## [Work task]
Write out again the entries from the first line to the line that includes "Task: Disable the Månedsløn toggle switch", keeping both of those lines.

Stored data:
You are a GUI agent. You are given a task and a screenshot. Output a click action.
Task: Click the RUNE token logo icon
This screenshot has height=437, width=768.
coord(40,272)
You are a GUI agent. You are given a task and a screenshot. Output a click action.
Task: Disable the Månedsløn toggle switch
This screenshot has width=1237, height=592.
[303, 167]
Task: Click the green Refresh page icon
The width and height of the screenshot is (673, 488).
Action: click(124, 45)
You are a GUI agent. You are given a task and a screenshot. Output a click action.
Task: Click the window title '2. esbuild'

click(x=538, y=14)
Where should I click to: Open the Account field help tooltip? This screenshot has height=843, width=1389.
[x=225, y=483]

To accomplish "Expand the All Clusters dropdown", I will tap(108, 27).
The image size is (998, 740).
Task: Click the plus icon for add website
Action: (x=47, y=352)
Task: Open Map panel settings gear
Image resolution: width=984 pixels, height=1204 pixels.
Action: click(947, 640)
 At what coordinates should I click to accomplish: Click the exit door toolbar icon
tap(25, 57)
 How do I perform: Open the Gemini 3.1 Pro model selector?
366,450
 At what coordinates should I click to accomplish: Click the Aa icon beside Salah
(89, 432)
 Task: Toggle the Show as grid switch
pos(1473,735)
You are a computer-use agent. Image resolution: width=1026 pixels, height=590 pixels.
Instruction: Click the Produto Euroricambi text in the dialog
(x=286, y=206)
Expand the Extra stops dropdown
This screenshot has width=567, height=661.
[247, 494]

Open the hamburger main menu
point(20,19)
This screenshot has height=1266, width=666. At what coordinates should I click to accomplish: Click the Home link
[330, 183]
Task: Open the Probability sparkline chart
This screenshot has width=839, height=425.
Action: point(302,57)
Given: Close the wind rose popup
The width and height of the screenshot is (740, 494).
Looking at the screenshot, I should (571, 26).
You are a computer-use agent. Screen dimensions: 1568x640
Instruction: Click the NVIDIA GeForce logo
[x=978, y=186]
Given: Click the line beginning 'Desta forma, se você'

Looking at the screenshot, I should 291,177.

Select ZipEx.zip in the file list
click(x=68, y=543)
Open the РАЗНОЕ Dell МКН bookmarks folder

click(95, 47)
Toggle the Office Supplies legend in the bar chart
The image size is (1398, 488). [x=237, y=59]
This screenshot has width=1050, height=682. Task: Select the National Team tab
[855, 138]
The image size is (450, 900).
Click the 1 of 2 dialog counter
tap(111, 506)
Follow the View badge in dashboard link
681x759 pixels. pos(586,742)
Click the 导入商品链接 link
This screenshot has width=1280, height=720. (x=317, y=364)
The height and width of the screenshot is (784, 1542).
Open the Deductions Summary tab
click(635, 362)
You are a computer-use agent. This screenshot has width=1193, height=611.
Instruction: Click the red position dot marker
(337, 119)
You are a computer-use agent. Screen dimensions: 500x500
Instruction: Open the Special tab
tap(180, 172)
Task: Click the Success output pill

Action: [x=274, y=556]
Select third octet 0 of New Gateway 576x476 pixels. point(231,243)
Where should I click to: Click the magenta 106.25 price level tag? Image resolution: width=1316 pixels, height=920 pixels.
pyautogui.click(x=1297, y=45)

## [Response]
You are a GUI agent. You are given a task and a screenshot. Output a click action.
Task: Click the RUNE token logo icon
This screenshot has height=437, width=768.
coord(40,272)
You are a GUI agent. You are given a task and a screenshot. Output a click action.
Task: Disable the Månedsløn toggle switch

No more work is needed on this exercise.